You'll find fewer dented cans and taped up cartons at these places... and you will find a lot more private labels... in fact, you can almost do your regular weekly grocery shopping at one of these stores if you're not hung up on fresh meat... they generally have at least one flavor of just about everything else. You won't find 5 brands of sliced peaches, say, but there will be cans of sliced peaches for .69 to .89 cents.

When I was cooking Brutus the Giant Boxer's food myself, I used to get some outstanding marinated frozen pork loins and beef loins there... Brutus spent his last days eating lime marinated beef stew courtesy of Butterball and Sharp Shopper at something like $1.99 for a 3 pound roast.

Amelia's are smaller; about the size of an Aldi's or a Save-A-Lot. Sharp Shoppers seem mostly to have taken over the old Ames and Jamesway Discount Department store buildings. Those chains fell victim to the Wal-Mart march to the sea 15 years ago so the footprint is larger and there's a lot more stuff in them.

You still are better off shopping early in the week and early in the day.


And there you have it.
I wouldn't have believed it if I hadn't seen it, either. People in Central Pennsylvania have elevated grocery shopping to a kind of participatory performance art. Only in Mooville.

Let me know if you find one I haven't, would you?

Next time: A big fat list of these places.

Saturday, August 23, 2008

Introduction to Outlet Grocery Shopping - Part 4: The Discount Grocery Also-rans

Here in Mooville you're talking Sav-A-Lot and Price-Rite when it comes to the discount grocery, the value, limited item supermarket, the stores that are NOT Aldi's.

PriceRite of Harrisburg
3812 Union Deposit Rd.

▸ **Information given**
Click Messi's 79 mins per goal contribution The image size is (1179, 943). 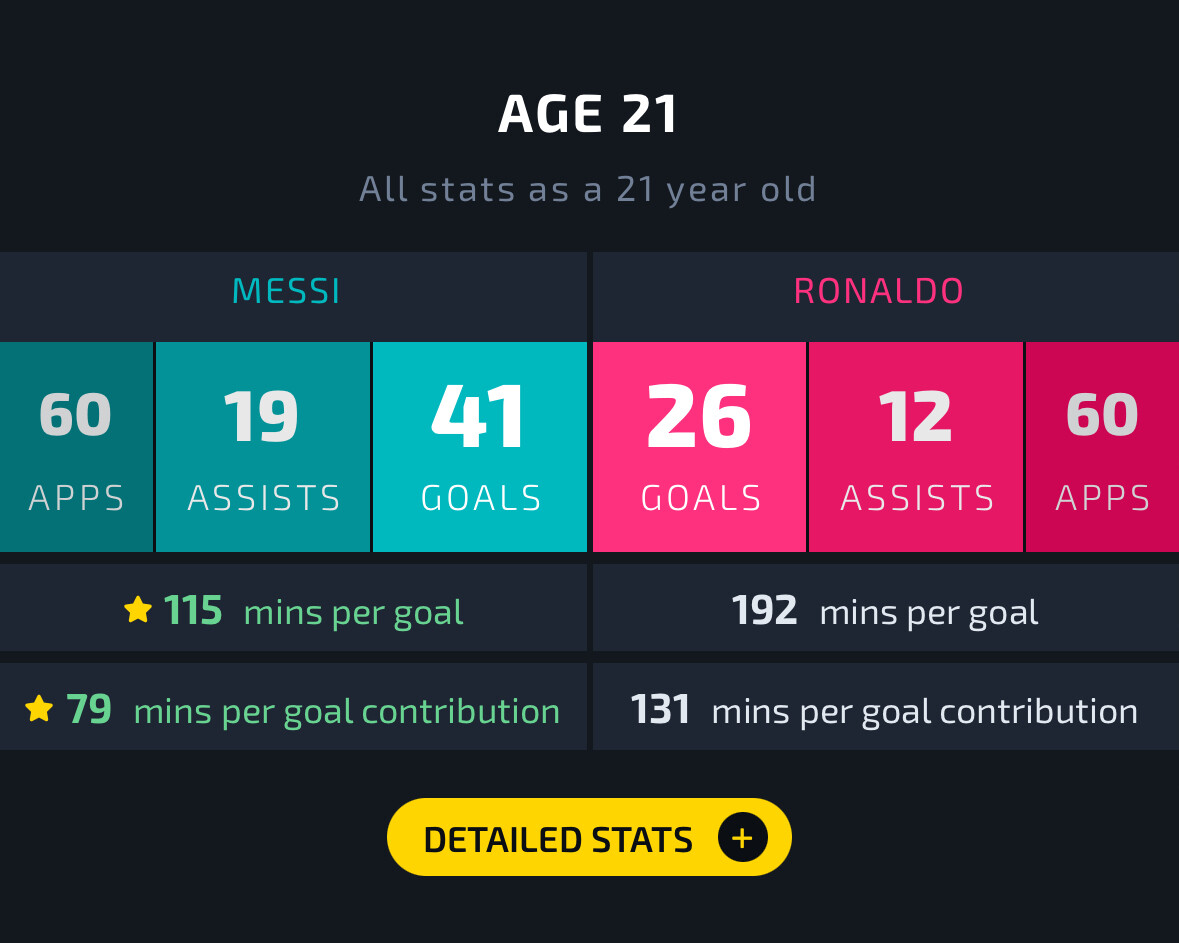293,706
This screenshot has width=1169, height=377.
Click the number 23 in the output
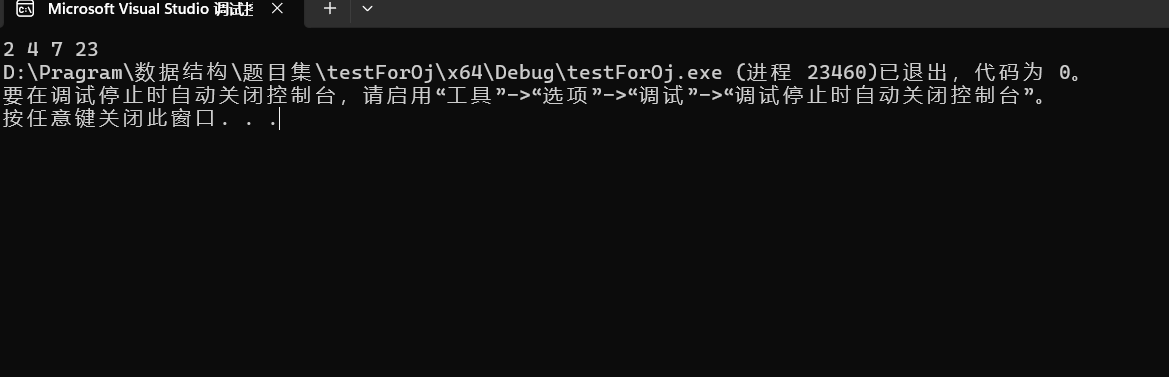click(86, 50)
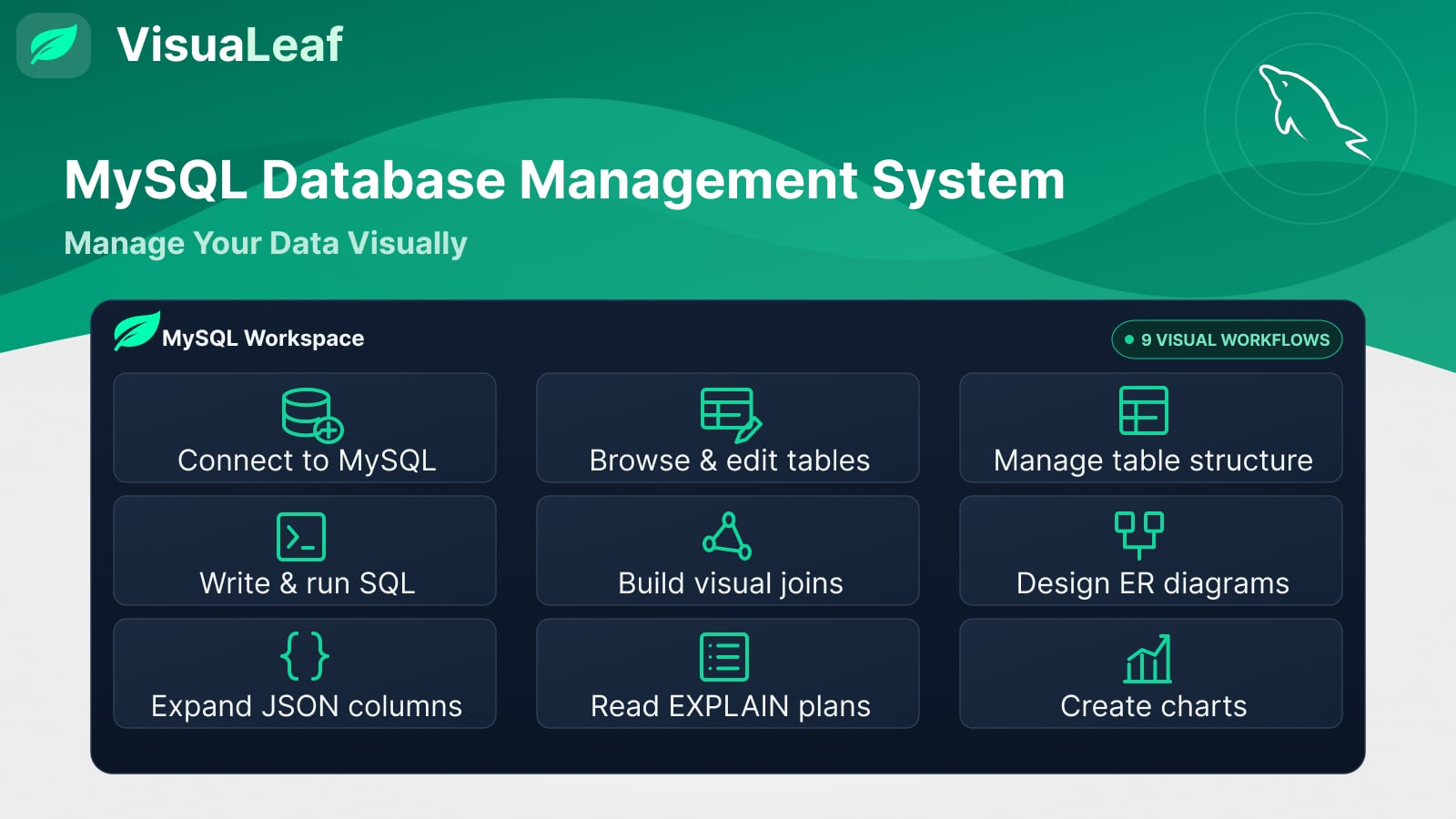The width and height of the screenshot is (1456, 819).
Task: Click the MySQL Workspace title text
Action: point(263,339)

==

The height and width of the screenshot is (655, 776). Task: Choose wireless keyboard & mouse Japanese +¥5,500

▸ **Exercise directions**
Copy word for word the part of the grocery shopping post that starts with "Saturday, August 23, 2008" and ends with "Union Deposit Rd.". The items come from a different source than the grocery shopping post.

▸ **Result below**
Saturday, August 23, 2008

Introduction to Outlet Grocery Shopping - Part 4: The Discount Grocery Also-rans

Here in Mooville you're talking Sav-A-Lot and Price-Rite when it comes to the discount grocery, the value, limited item supermarket, the stores that are NOT Aldi's.

PriceRite of Harrisburg
3812 Union Deposit Rd.